> **Excerpted passage**:
- Opening Delimiter -
This work was quickly followed by another, on the problems called by geometricians, "problems of situation." Leibnitz was of opinion, that the analysis made use of in his time, by the geometricians, was not applicable to all questions in the physical sciences; and that a new geometry should be invented, to calculate the relations of positions of different bodies, in space; this he called " geometry of situation." Excepting, however, one application, made by Leibnitz himself, to the game of solitaire, and which, under the appearance of an object of curiosity, scarcely worthy the sublimity and usefulness of geometry, is an example for solving the most elevated and important questions, Euler was almost the only one who had practised this geometry of situation. He had resorted to it for the solution of a problem called the cavalier, which, also, ap, peared very familiar at first sight, and was also pregnant with useful and important applications. This problem, with the vulgar, consisted merely in running through all the cases of the chess-board, with the knight of the game of chess; to the profound geometrician, however, it was a precedent for tracing the route which every body must follow, whose course is submitted to a known law, by conforming to certain required conditions, through all the points disposed over a space, in a prescribed order. Vandermonde was chiefly anxious to find in this species or

analysis, a simple notation, likely to facilitate the making of calculations; and he gave an example of this, in a short and easy solution of the same problem of the cavalier, which Euler had rendered famous.
- Closing Delimiter -
> **Exercises**:
[A] Do these statements agree with the passage on the geometry of situation? Answer yes or no for each, quoting the deciding words. (i) Leibnitz thought the analysis geometricians used in his time applied to every question in the physical sciences. (ii) Euler applied the geometry of situation to the game of solitaire. (iii) Vandermonde gave a short and easy solution of the problem of the cavalier.
[B] Carry on the passage on the geometry of situation, beginning right after its final sentence.
The material after this is not needed for what is asked here.

> **Information shown**:
- Opening Delimiter -
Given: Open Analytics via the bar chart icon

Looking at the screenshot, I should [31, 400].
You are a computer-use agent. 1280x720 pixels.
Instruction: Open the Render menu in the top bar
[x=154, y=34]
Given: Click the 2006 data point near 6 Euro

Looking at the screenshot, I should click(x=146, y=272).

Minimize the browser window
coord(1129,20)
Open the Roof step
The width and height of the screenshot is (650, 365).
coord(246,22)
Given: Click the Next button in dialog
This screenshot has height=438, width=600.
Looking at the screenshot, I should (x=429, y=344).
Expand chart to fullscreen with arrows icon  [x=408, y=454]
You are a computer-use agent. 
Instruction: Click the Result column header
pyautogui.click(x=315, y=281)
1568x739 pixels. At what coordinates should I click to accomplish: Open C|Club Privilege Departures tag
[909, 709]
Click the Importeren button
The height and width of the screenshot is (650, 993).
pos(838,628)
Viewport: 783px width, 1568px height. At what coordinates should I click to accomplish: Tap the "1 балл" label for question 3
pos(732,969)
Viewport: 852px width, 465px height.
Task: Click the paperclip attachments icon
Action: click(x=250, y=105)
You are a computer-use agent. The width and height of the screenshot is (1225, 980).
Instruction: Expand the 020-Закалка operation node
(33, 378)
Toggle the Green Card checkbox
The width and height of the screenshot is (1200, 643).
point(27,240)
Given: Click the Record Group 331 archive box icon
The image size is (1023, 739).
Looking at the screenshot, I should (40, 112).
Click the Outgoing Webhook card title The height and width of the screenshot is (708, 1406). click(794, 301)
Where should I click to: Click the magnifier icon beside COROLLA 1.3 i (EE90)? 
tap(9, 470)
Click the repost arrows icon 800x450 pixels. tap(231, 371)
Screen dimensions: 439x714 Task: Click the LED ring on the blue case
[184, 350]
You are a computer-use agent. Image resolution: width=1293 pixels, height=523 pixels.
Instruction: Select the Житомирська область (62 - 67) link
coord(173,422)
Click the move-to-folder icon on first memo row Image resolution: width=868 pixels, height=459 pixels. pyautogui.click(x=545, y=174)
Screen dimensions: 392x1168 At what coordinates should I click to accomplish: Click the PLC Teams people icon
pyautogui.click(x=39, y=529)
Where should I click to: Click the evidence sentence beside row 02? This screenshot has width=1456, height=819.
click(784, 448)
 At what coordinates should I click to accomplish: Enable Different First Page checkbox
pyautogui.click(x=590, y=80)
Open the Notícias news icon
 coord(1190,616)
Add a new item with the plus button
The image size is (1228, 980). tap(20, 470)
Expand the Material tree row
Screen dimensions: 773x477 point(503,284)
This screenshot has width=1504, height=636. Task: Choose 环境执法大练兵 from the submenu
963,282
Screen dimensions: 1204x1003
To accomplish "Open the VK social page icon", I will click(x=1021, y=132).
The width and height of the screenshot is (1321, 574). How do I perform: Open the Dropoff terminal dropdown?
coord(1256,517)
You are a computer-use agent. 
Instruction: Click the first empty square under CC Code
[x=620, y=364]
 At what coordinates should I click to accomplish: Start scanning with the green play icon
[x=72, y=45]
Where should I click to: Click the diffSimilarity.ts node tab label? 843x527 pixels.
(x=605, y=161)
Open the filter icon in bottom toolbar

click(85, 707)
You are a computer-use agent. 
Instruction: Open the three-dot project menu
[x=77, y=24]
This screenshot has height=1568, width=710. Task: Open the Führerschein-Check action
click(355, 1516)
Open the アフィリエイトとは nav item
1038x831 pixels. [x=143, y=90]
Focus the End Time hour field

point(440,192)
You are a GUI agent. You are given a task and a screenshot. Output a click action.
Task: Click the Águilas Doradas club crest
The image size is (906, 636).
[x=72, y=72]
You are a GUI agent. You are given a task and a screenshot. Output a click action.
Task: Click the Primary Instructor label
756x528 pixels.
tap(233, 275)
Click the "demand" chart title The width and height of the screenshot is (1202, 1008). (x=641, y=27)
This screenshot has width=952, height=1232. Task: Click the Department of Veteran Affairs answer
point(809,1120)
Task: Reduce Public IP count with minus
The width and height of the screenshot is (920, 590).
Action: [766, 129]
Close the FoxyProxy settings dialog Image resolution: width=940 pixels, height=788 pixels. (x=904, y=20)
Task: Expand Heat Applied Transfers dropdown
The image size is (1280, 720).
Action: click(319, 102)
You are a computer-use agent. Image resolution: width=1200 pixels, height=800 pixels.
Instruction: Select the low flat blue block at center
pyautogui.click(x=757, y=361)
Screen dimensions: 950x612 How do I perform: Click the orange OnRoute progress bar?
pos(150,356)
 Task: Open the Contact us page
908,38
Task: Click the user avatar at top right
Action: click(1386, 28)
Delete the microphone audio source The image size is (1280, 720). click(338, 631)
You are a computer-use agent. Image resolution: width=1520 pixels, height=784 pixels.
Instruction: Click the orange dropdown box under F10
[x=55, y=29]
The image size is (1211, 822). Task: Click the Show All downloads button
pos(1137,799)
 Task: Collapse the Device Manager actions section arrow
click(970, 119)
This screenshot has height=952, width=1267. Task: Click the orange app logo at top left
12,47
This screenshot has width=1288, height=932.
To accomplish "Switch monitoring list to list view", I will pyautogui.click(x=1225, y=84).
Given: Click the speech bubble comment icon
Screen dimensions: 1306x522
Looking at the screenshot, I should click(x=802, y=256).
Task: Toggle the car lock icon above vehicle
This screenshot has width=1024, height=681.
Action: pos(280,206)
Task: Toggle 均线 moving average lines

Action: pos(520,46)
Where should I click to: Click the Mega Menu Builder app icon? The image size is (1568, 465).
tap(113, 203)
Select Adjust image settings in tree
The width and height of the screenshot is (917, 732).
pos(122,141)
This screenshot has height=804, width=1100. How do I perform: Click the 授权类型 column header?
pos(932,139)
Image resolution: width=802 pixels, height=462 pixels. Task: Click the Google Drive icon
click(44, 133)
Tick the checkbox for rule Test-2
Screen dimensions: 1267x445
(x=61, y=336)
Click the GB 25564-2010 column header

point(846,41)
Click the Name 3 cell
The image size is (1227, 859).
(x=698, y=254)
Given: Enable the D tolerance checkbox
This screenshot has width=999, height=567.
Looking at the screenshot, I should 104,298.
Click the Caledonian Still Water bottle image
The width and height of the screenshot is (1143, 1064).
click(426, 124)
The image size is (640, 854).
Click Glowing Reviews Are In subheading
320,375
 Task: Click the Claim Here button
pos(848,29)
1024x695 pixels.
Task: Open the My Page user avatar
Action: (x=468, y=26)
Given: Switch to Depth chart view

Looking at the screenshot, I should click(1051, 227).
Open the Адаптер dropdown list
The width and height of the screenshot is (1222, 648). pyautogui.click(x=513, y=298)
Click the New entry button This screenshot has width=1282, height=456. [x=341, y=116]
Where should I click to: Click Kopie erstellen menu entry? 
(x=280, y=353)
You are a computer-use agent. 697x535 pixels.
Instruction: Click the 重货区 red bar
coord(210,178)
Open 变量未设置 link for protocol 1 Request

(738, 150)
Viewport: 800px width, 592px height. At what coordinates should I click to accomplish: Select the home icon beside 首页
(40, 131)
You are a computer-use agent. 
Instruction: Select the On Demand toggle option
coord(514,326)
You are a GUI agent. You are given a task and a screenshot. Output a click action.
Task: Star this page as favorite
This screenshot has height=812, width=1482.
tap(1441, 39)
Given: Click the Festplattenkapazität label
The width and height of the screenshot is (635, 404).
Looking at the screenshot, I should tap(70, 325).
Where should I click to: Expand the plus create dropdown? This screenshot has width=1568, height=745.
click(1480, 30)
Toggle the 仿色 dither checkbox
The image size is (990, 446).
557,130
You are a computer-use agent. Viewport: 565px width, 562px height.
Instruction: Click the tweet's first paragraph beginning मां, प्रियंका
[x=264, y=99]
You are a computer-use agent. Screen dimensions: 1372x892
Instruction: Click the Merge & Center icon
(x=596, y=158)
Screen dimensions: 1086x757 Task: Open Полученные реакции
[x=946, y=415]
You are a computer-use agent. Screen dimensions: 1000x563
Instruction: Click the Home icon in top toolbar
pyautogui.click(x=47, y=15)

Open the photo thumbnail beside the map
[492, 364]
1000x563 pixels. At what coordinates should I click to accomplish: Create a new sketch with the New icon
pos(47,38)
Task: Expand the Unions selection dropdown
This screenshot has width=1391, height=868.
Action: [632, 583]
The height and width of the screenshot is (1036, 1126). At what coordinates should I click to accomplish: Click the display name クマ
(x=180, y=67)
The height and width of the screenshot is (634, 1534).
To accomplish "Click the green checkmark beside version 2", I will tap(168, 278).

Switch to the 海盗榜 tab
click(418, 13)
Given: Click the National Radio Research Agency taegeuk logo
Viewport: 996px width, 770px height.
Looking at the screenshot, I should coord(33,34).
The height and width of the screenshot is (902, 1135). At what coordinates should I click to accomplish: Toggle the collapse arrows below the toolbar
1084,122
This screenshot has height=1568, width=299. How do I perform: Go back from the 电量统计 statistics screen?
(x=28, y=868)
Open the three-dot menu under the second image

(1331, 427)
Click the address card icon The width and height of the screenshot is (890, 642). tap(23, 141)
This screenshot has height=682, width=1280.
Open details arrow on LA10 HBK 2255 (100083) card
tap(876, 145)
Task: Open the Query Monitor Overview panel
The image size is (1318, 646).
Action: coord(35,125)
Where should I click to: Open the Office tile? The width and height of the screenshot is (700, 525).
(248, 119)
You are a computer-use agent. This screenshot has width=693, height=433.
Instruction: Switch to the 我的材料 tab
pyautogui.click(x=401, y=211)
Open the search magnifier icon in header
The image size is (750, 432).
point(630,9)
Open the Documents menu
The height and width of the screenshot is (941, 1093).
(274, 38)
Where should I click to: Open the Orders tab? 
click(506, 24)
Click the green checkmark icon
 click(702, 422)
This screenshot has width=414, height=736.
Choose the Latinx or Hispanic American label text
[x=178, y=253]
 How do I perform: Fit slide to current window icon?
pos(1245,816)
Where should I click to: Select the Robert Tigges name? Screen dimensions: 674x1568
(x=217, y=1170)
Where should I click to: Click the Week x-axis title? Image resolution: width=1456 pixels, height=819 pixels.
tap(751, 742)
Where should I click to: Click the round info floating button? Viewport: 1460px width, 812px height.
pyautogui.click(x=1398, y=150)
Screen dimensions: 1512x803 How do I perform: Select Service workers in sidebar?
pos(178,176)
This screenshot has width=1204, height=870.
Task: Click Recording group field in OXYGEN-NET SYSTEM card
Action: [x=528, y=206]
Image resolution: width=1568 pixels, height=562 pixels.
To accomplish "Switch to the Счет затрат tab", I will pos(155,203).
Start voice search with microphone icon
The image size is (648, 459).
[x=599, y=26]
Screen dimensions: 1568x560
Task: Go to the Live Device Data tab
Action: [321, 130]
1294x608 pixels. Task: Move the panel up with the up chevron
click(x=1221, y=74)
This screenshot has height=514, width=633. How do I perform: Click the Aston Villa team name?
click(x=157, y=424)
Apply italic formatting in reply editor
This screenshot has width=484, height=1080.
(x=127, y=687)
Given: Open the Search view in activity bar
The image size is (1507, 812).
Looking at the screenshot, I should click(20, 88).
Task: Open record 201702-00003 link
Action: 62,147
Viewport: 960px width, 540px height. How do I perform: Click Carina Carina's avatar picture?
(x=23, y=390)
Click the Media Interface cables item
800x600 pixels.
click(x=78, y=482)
- Closing Delimiter -
> **Per-task answers**:
[A]
(i) No: "was not applicable to all questions in the physical sciences"
(ii) No: "one application, made by Leibnitz himself, to the game of solitaire"
(iii) Yes: "he gave an example of this, in a short and easy solution of the same problem of the cavalier"

[B]
His taste for the high conceptions of the speculative sciences, as blended with that which the "amor patriæ" naturally inspires for objects immediately useful to society, had led him to turn his thoughts towards perfecting the arts conversant in weaving, by indicating a manner of noting the points through which are to pass the threads intended to form the lines which terminate the surface of different regular bodies: accordingly, a great part of the above memoir is taken up with this subject.

In the year following (1772) he printed a third memoir; in which he traced out a new path for geometers, discovering by learned analytical researches, irrational quantities of a new species, shewing the sequels of which these irrationals are the terms or the sum, and pointing out a direct and general method of making in them all the possible reductions. In the same year appeared his work on the "Elimination of unknown quantities in Algebra," or the art of bringing back those equations which include many unknown quantities, to equations which contain only one. In 1778 he presented, in one of the public sittings of the academy, a new system of harmony, which he detailed more fully in another public sitting of 1780. This system obtained the approbation of the three great musicians of his time, Gluck, Philidor, and Piccini.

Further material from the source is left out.